I’ve been appallingly tardy in writing about this talk, but recent events in False Bay have reminded me that my notes have been sitting waiting for me to attend to them for several (ahem) months. My diary indicates that the series of talks that it was part of was held in November 2012. Dr Barnett has in fact left South Africa and returned during the time it’s taken me to get to this task. Sorry.
Dr Adam Barnett, a visiting researcher from Deakin University (Australia) and the University of Tasmania, spoke at the Save Our Seas Shark Centre in Kalk Bay, on the same evening that we listened to Alison Kock and Kay Welz speak about white sharks in False Bay. He has been conducting research on broadnose sevengill cowsharks (viewable in frequently clean, shallow water at our local dive site Shark Alley), in Tasmania.
Broadnose sevengill cowsharks (Notorynchus cepedianus) are part of the order Hexanchiformes, which comprises six species. This is a primitive order of modern sharks with six or seven paired gill openings (most sharks have five). Four species are cowsharks, and the others are deep water sharks.
Surprisingly little is known about sevengill cowsharks, but Dr Barnett contends that they should be an extremely important apex predator. They are found worldwide, but not (so far) in the north Atlantic. There are far more of them than there are white sharks, and they eat the same sort of things: fish, rays, seals, and other sharks. Their role in coastal ecosystems is very important.

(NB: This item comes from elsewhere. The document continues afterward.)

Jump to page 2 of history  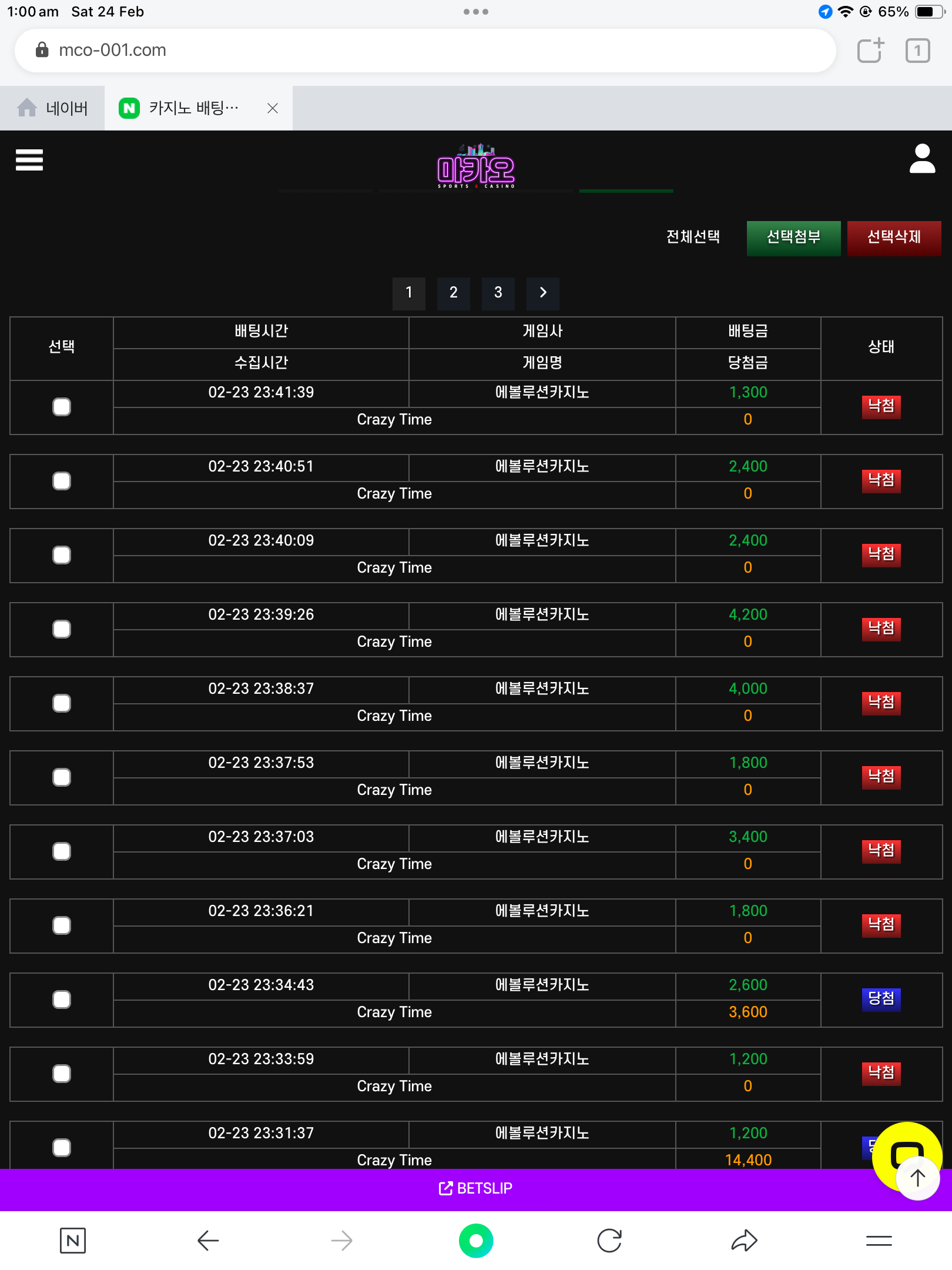pos(453,293)
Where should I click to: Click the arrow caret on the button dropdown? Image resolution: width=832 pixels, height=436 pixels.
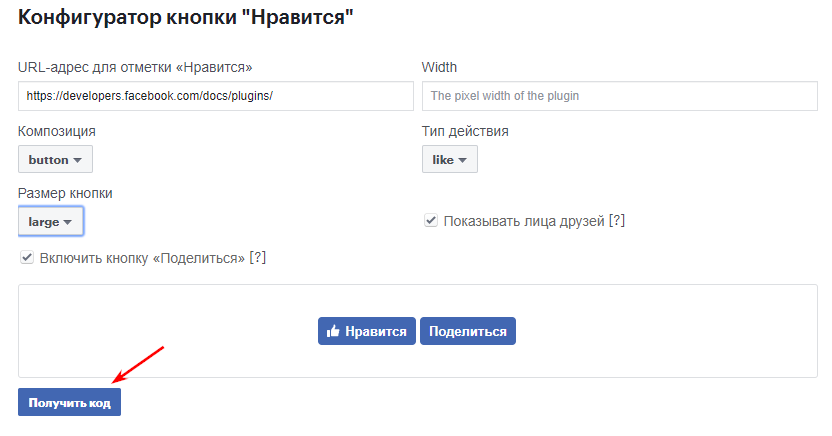(x=77, y=160)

They are found in coastal waters of countries including (but not limited to) Australia, South Africa, Argentina, and California. There are known nursery areas at the latter two locations. Only one pregnant female has been dissected. She was carrying 82 pups (for context, white sharks bear 2-10 young, hammerheads about 50, whale sharks up to 300, and most other shark species 2-40). Their reproductive cycle is thought to be about two years in length. It is not known at what age these sharks reach sexual maturity.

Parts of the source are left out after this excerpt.